You may also want a journal. A journal serves many purposes: Recording your thoughts and insights while reading. Keeping a running list of prayer requests. Including intentional prayer lists that you use repeatedly. Recording how you will live God’s Word today. Writing out memory verses over and over and over again.No devotional, no matter how wonderful, is God's Word. No devotional, no matter how wonderful, will connect you to the Creator God like the Bible will. Click To Tweet
Using a journal is not only a good practice for your right-now life. It will also become a record of your spiritual battles, victories, failures, and sanctification. It will be a ‘memorial stone’ of God’s work in your life.
Finally, you may consider including a Christian living book on whatever area the Lord is dealing with you currently (forgiveness, marriage, parenting, love, spiritual disciplines, fasting, dreams, Jesus, and so on). This is not essential because reading good Christian books should never take the place of the Bible and prayer time.

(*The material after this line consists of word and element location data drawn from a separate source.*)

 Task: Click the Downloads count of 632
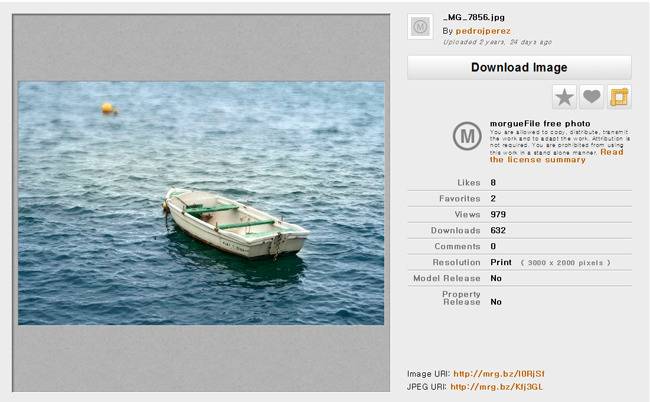(x=499, y=230)
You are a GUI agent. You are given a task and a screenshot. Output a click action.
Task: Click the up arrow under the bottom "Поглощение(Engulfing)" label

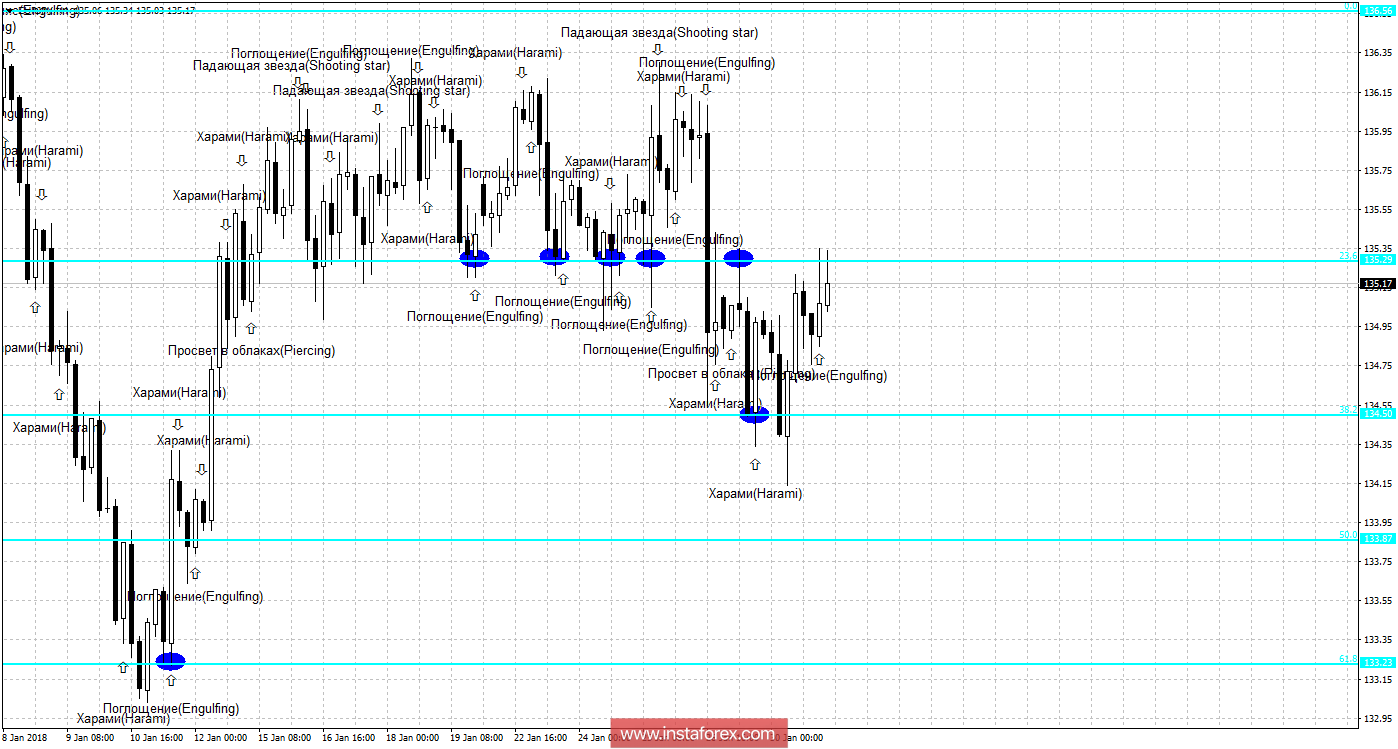pos(172,680)
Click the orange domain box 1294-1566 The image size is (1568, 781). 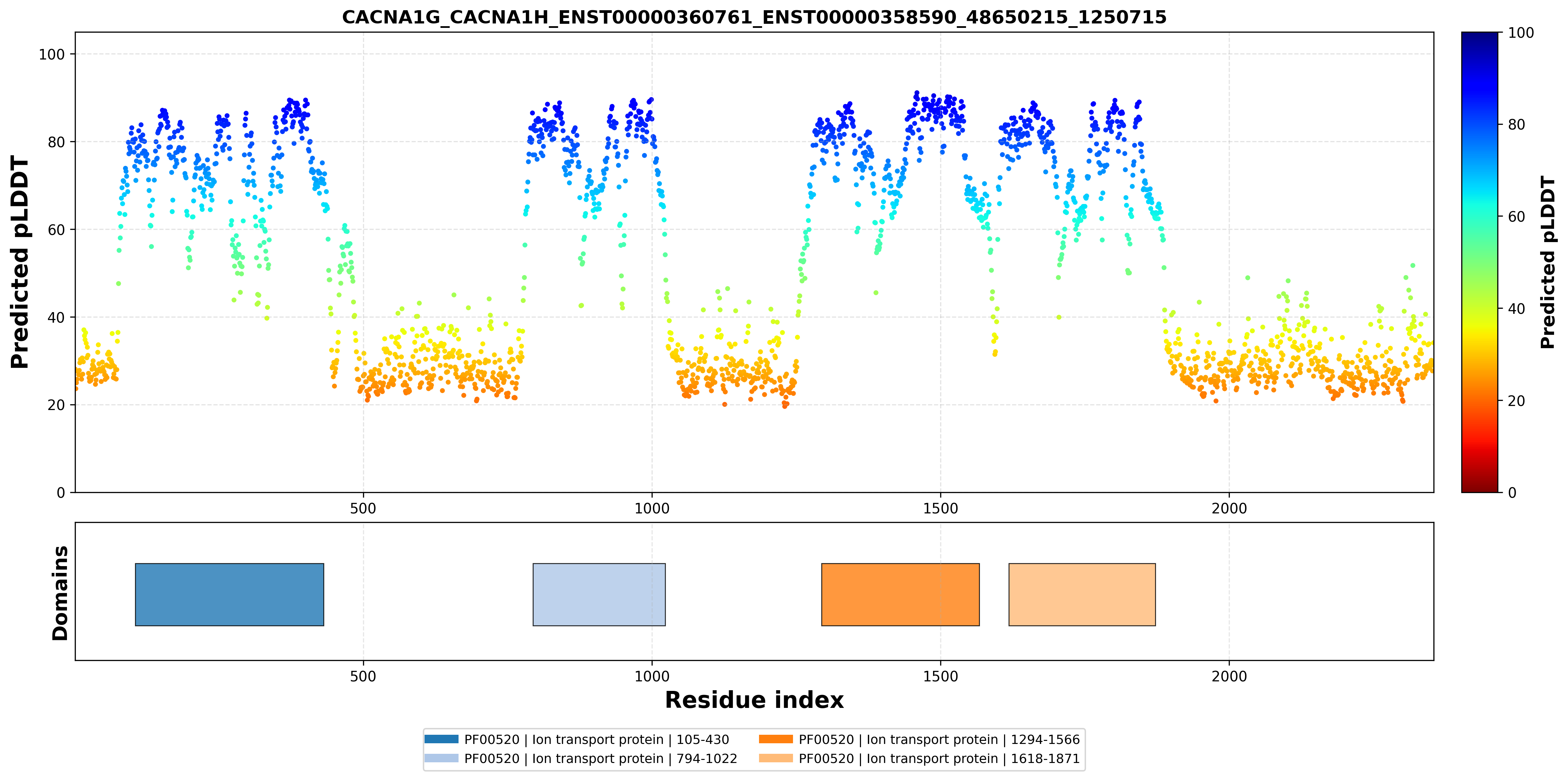(900, 594)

Once you’ve identified what you need for your daily quiet time put them all in a bag, a tote, a box, a basket, or another container. Then, at the time you chose grab your tote, head to your spot, and meet the King of the Universe – who is waiting eagerly to spend time with you.
To Do Today
Three questions – where, when, what.
Answer them today. Gather your supplies today, using whatever you have on hand. Have a quiet time today, even if it’s not at the ‘right’ time. Then get up tomorrow, committed to your new – and delightful – habit of a daily quiet time.